_Required work:_
[1] In the exchange on knowing God, replace "conversing" with "talking". Then write out the passage starting with "A: I can neither" and going on through "kind of encounter.".
[2] In the mystic–skeptic exchange on knowing God, answer these:
(a) What does A say is meant by "know God"?
(b) To what does A liken knowing God?
(c) Whose words does A quote for there being "something more" to A's being?
[3] Could you extend the mystic–skeptic exchange on knowing God, picking up right after its final line?
─── Selected extract
The following is an exchange between a mystic and a skeptic about whether and how you can know God. It should be clear which of the two voices is my own:
A: I know God.
B: What do you mean by “know God”?
A: I mean I had an actual encounter with God.
B: How do you know it was “God”?
A: You just know. It is like something – make that Someone – you already know, but you forgot you knew that Person, until that Person showed up. Your memory showed up at the same time.
B: I have never had an encounter with what you call God. Can you prove it was God, and that you really know God?
A: What do you mean by “prove”? Mine was a strictly private experience. I don’t know how to prove it to anyone else. And what would a “proof” look like, anyway, and who would it be for? Not for me, but for you. The only thing I can offer is this: you need to encounter God for yourself.
B: But how can you be so sure it was God? And how can you have knowledge nobody else has, or at least no one else is personally privy to except you?
A: I can neither explain nor justify what happened. But I am as certain that I encountered God as I am that you and I are conversing. Plus, others have reported the same kind of encounter.
B: OK, you say you cannot justify or prove that you encountered God. Can you at least tell me what you mean by “know”? I don’t understand what you mean by “knowing” God.
A: I will try. How would you know if a wind struck you? You cannot see the wind; you can only feel it against your skin, and observe how that wind affects things around you, like trees. My knowing God is sort of like a wind blowing through my inner being, my soul, my whatever it is that is not seeable yet not denied by most persons – except some Buddhists, who deny there is such a reality as a “soul.” Until the very instant this wind blew through me, I doubted that God existed. But now I cannot doubt it; plus, I am a different person since that wind blew through me.
B: Different how?
A: As Martin Buber put it: there is “something more” to my being than there was before the encounter, something I can neither deny nor explain. I realize this is comical; my having this kind of knowledge, but it is true nevertheless. There is knowledge where there was ignorance.
──────
─── Data provided
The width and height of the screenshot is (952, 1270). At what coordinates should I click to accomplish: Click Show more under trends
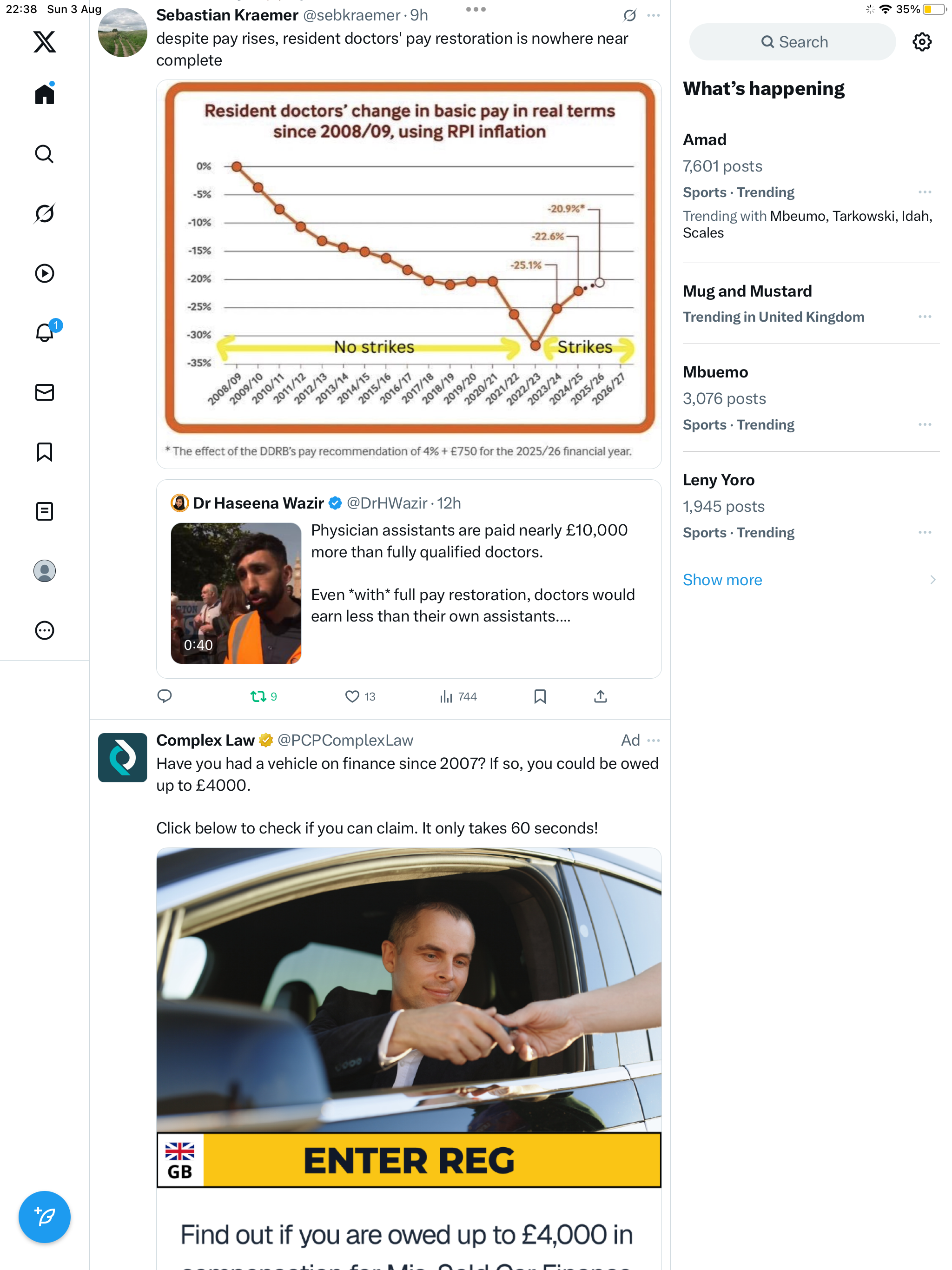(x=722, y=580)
──────
─── Data provided
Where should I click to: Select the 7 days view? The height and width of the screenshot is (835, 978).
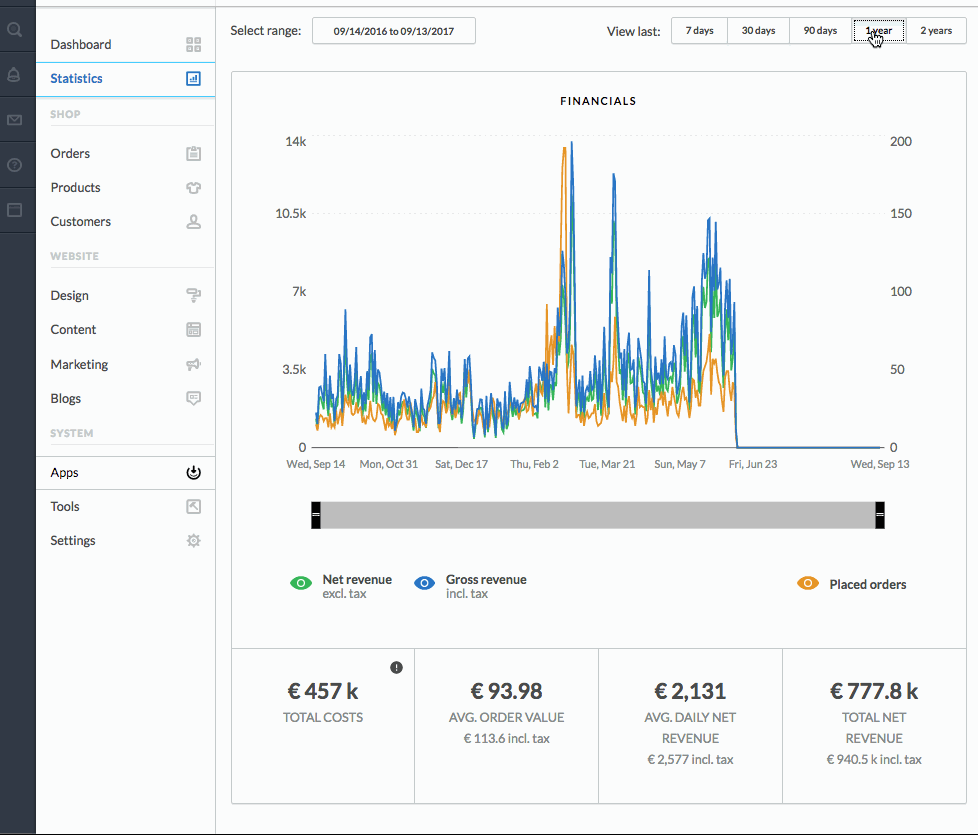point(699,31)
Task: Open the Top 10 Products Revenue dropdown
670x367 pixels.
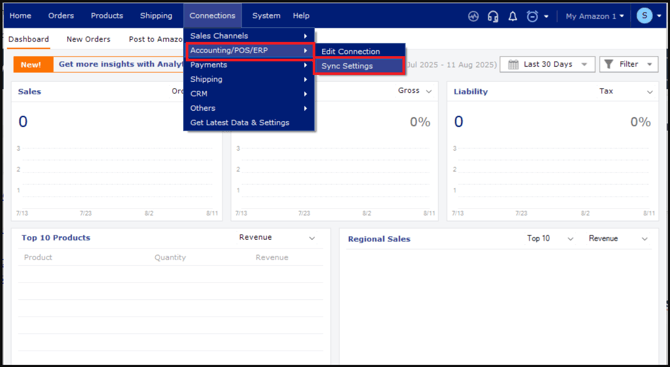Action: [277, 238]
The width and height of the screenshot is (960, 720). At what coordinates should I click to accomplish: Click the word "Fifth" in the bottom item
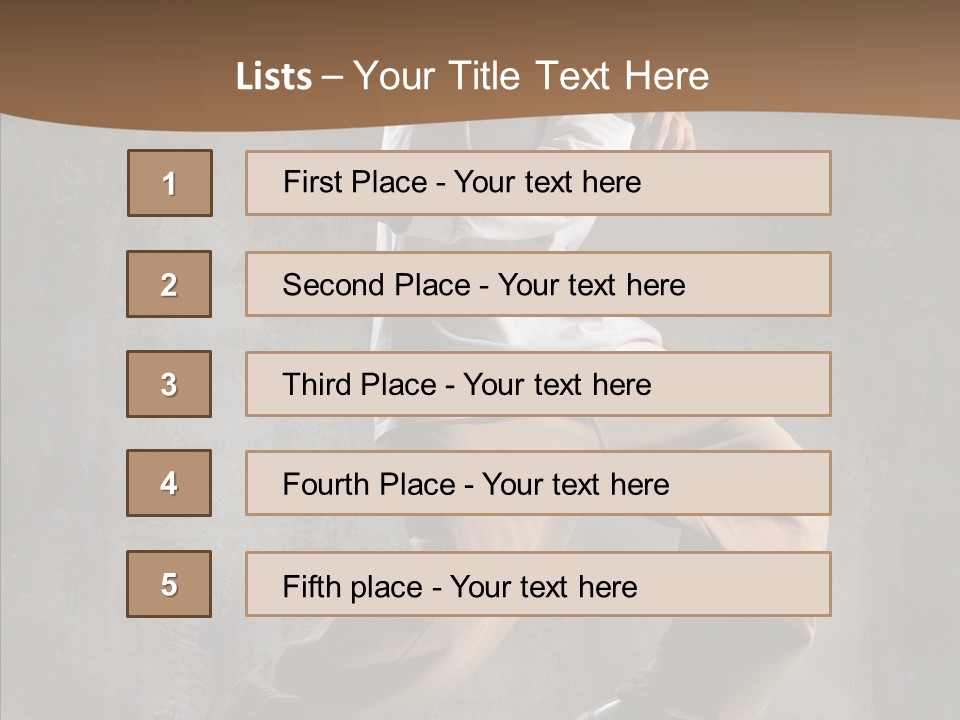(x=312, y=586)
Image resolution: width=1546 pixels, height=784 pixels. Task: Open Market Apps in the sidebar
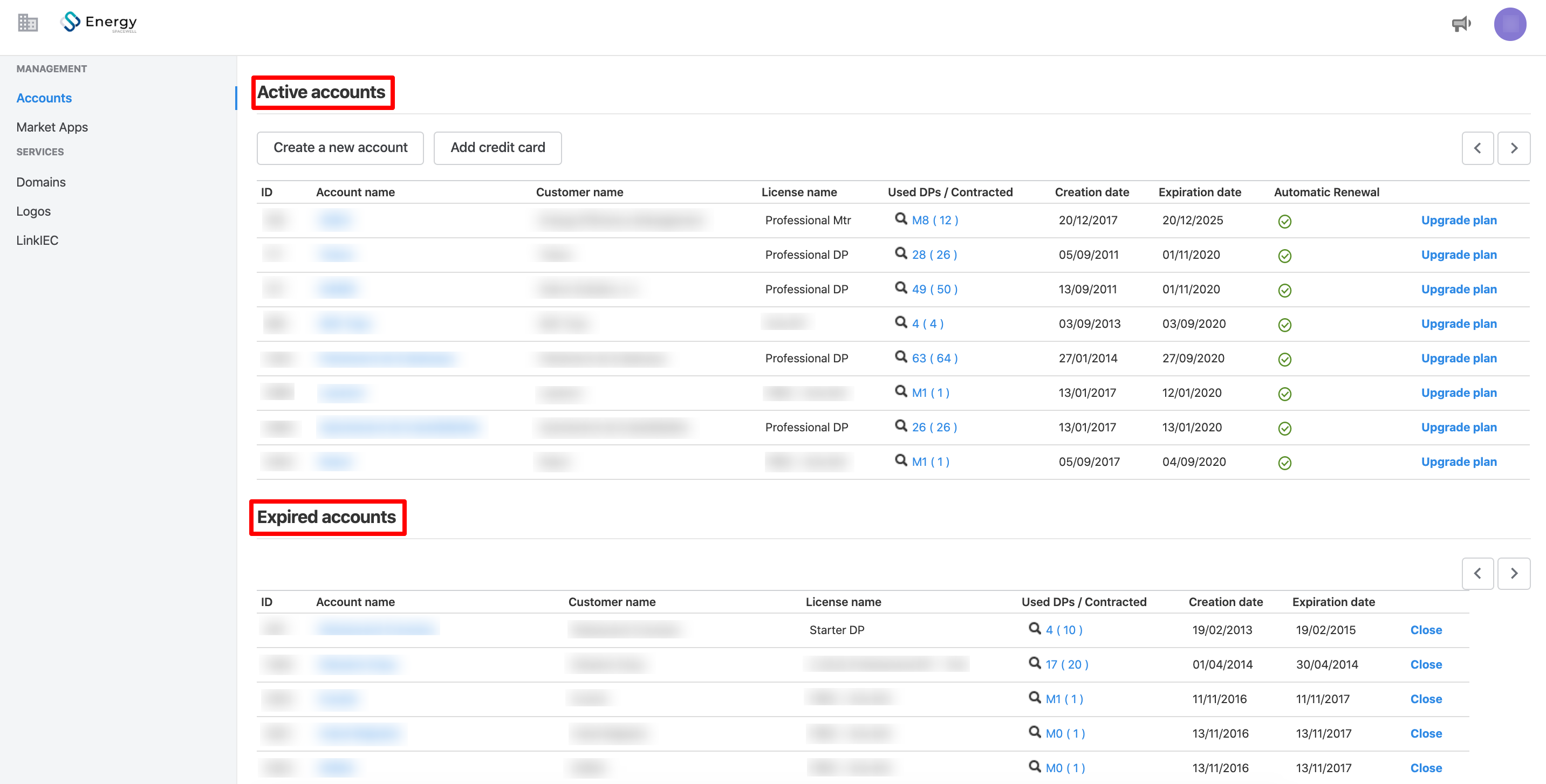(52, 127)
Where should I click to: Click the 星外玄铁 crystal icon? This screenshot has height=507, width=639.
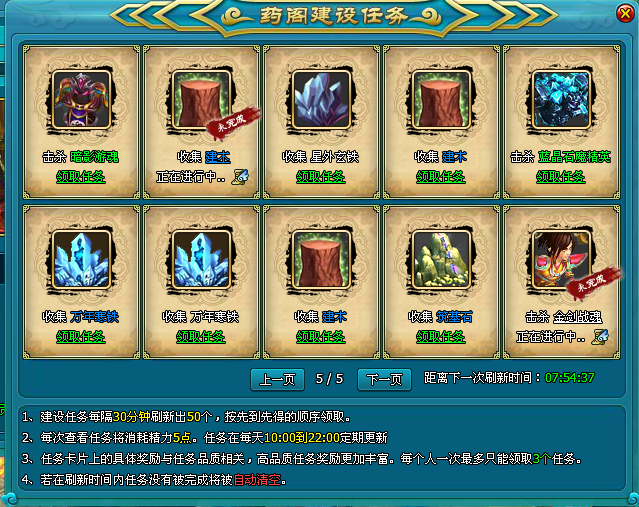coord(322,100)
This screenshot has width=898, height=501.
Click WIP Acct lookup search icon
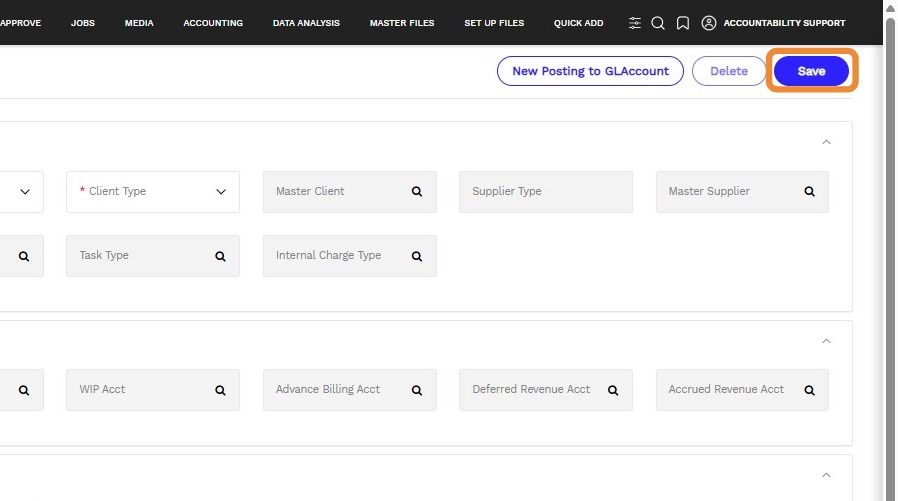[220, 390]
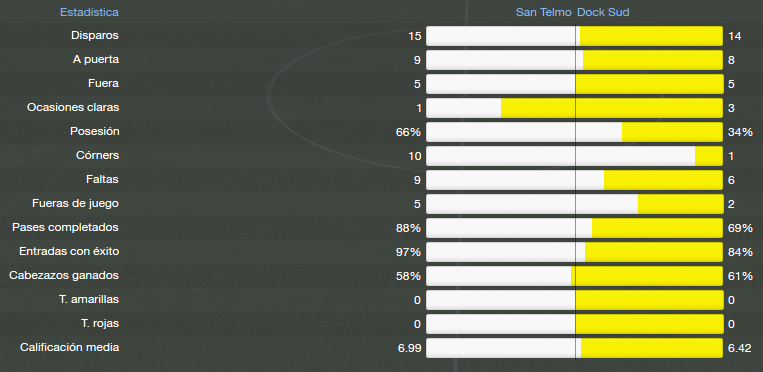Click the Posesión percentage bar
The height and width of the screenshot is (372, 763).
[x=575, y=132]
──────
_Expected results:_
[1]
A: I can neither explain nor justify what happened. But I am as certain that I encountered God as I am that you and I are talking. Plus, others have reported the same kind of encounter.

[2]
(a) Having had an actual encounter with God.
(b) A wind blowing through A's inner being or soul.
(c) Martin Buber's.

[3]
B: How can I see this difference in you that you assert? How can I know you are different due to what you say happened to you?
A: First of all, I am willing to go out on a limb and claim what I never would or could have claimed before: I know God. And it is God that I know, and I truly know God. Secondly, you will hopefully note, should you do the necessary observational work, I behave somewhat differently toward others and life itself. I am generally gentler and kinder, more patient and accepting. Should these tendencies prove permanent, what would that say or indicate or prove to you?
B: I cannot be sure; it is just as possible that your naïve, even delusional belief that you have encountered and know God accounts for your change in behavior. It is definitely not a proof.
A: Is it possible or permissible to believe what you cannot prove?
B: Believe like what for example?
A: Believe that the universe consists only what can be experienced by the five senses. Believe that the “empirical world” is the only world there is. This is a pure belief, not provable and dependent totally upon itself; it assumes what it cannot prove: that the only world is the world of the senses. There is no proof of proof after all; logic cannot justify itself without appealing to itself. Finally, as Pascal said, the heart has reasons which reason knows not of. Knowing God is a heart thing.